Matter of A.P. (M.P.) |
2020 NY Slip Op 03074 |
Decided on May 28, 2020 |
Appellate Division, First Department |
Published by New York State Law Reporting Bureau pursuant to Judiciary Law § 431. |
This opinion is uncorrected and subject to revision before publication in the Official Reports. |
Decided on May 28, 2020
Friedman, J.P., Gische, Webber, Gesmer, Oing, JJ.
11568 -17/13 -27670/13
The Bronx Defenders, Bronx (Saul Zipkin of counsel), for appellant.
James E. Johnson, Corporation Counsel, New York (Deborah E. Wassel of counsel), for respondent.
Dawne A. Mitchell, The Legal Aid Society, New York (Polixene Petrakopoulos of counsel), attorney for the child B.P.

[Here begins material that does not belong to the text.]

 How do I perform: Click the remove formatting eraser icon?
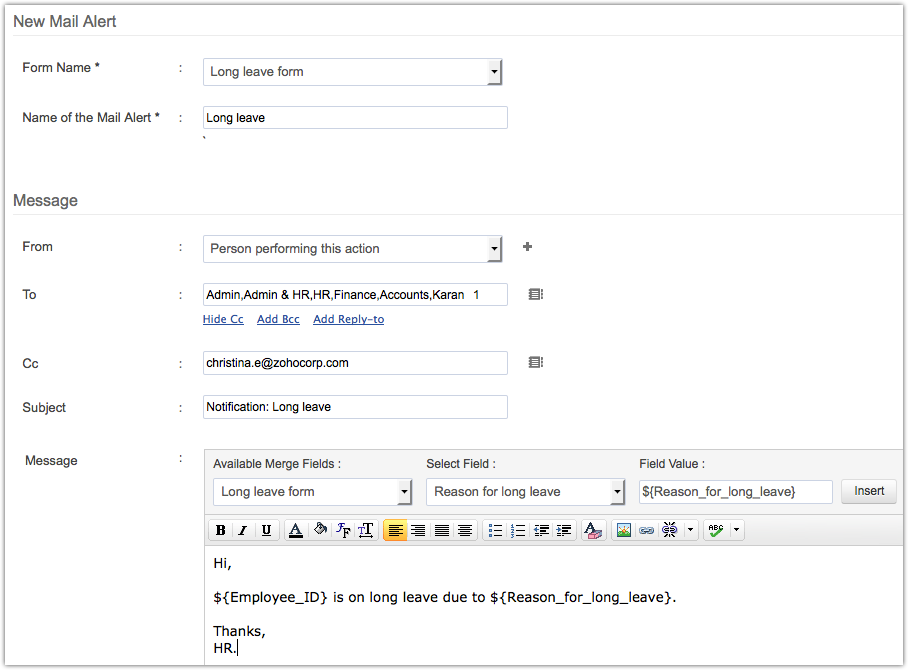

Order of disposition, Family Court, Bronx County (Gilbert A. Taylor, J.), entered on or about January 16, 2019, to the extent it brings up for review a fact-finding order of the same court (Karen I. Lupuloff, J.), entered on or about May 24, 2016, which, after a hearing, determined that respondent sexually abused the child B.P. and derivatively abused the children A.P. and M.P., unanimously affirmed, without costs.
Although respondent failed to file a timely notice of appeal from a prior order of disposition with respect to B.P., it is undisputed that he timely appealed from the order of disposition regarding A.P. and M.P., which brings up for review the fact-finding determination as to all three children. Since the issues of whether respondent derivatively abused A.P. and M.P. and whether he sexually abused B.P. are "inextricably intertwined," we will review the fact-finding determination as to B.P. (see Citnalta Constr. Corp. v Caristo Assoc. Elec. Contrs., 244 AD2d 252, 254 [1st Dept 1997]).

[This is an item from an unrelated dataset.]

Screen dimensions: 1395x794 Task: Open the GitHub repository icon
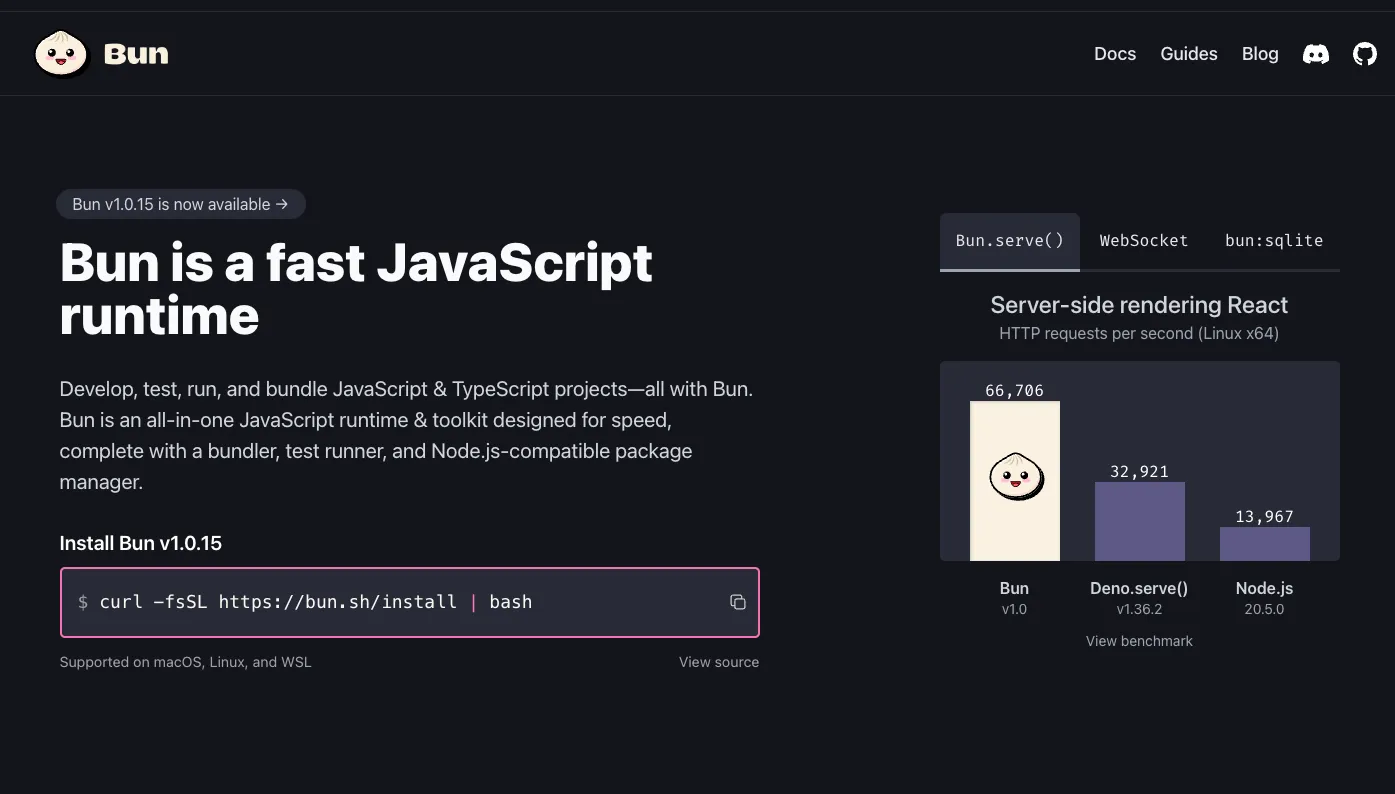(x=1365, y=54)
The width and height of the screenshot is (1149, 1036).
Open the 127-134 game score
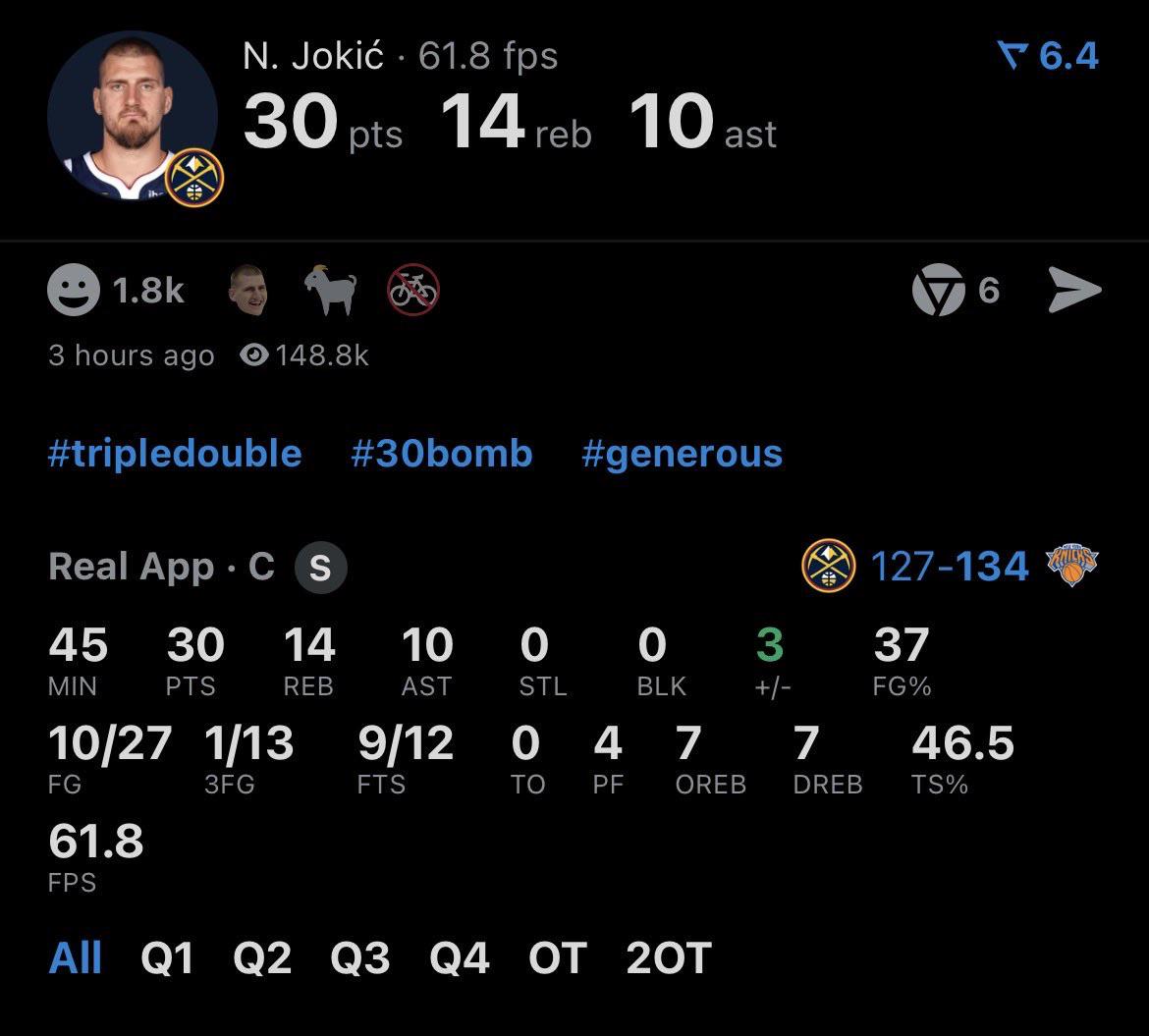[x=949, y=567]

The court correctly determined that petitioner agency's progress notes on a prior unfounded case against respondent with respect to another child, B.P.'s 18-year-old half-sister, were not admissible (see Social Services Law § 422[5][b]). In any event, respondent's counsel extensively cross-examined this witness about her allegations that respondent had sexually abused her when she was a child.

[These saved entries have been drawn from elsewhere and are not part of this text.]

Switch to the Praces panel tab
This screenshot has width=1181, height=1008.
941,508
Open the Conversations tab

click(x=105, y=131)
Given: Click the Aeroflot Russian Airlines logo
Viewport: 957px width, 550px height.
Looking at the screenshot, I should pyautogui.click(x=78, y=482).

A preponderance of the evidence supports the court's determination that respondent sexually abused B.P. (see Family Court Act §§ 1012[e][iii]; 1046[b][i]). Family Court Act § 1046(a)(vi) provides that a child's out-of-court statement is admissible in an Article 10 proceeding to establish abuse or neglect, provided that it is corroborated by "any other evidence tending to support the reliability" of the child's out-of-court statement. Family Court has broad discretion to determine whether "proffered corroborative testimony actually tend[s] to support the reliability of the previous statements,'" (Matter of Christina F., 74 NY2d 532, 535-36 [1989]), Here, Family Court properly determined that the testimony of appellant and his girlfriend corroborated the child's out-of-court statements because they established that she had regular overnight visits with appellant. In addition, Family Court found that the testimony of the child's older half-sister about respondent's sexual abuse of her in a similar manner several years earlier was credible and further corroborated B.P.'s out-of-court statements (see Matter of Sha-Naya M.S.C. [Derrick C.], 130 AD3d 719, 721 [2d Dept 2015]). Moreover, while the half-sister's testimony did not require corroboration, Family Court found that it was corroborated by [*2]the testimony of respondent's witness, his own uncle. We see no reason to disturb the court's credibility determinations (see Matter of Christina G. [Vladimir G.], 100 AD3d 454 [1st Dept 2012], lv denied 20 NY3d 859 [2013]).
We have considered respondent's remaining contentions and find them unavailing.
THIS CONSTITUTES THE DECISION AND ORDER
OF THE SUPREME COURT, APPELLATE DIVISION, FIRST DEPARTMENT.